Stored data:
════════════════
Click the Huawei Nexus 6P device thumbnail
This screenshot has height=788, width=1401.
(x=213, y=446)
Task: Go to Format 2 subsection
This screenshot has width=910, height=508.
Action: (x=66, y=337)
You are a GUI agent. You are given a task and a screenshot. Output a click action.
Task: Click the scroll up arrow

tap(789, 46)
════════════════
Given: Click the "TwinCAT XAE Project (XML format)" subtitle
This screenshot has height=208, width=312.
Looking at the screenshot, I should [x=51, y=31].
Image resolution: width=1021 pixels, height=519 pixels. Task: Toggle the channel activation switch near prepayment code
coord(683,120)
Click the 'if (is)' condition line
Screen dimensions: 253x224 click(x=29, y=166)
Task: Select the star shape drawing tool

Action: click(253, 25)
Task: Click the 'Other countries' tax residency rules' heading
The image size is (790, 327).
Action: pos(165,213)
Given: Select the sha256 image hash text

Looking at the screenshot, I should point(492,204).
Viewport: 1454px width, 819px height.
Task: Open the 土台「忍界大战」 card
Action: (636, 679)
════════════════
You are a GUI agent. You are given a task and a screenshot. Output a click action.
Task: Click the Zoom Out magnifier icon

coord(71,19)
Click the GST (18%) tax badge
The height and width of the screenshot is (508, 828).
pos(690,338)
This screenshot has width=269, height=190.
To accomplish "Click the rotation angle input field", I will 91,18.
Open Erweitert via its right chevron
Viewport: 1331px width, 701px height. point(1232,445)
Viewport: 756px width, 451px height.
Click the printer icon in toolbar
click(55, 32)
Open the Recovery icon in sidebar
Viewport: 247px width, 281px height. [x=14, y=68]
════════════════
**Assignment**
Only the lines above from the line containing "This screenshot has width=269, height=190." through the line containing "Viewport: 756px width, 451px height." should be retyped, exactly and with both ends included.

**Finished task**
This screenshot has width=269, height=190.
To accomplish "Click the rotation angle input field", I will 91,18.
Open Erweitert via its right chevron
Viewport: 1331px width, 701px height. point(1232,445)
Viewport: 756px width, 451px height.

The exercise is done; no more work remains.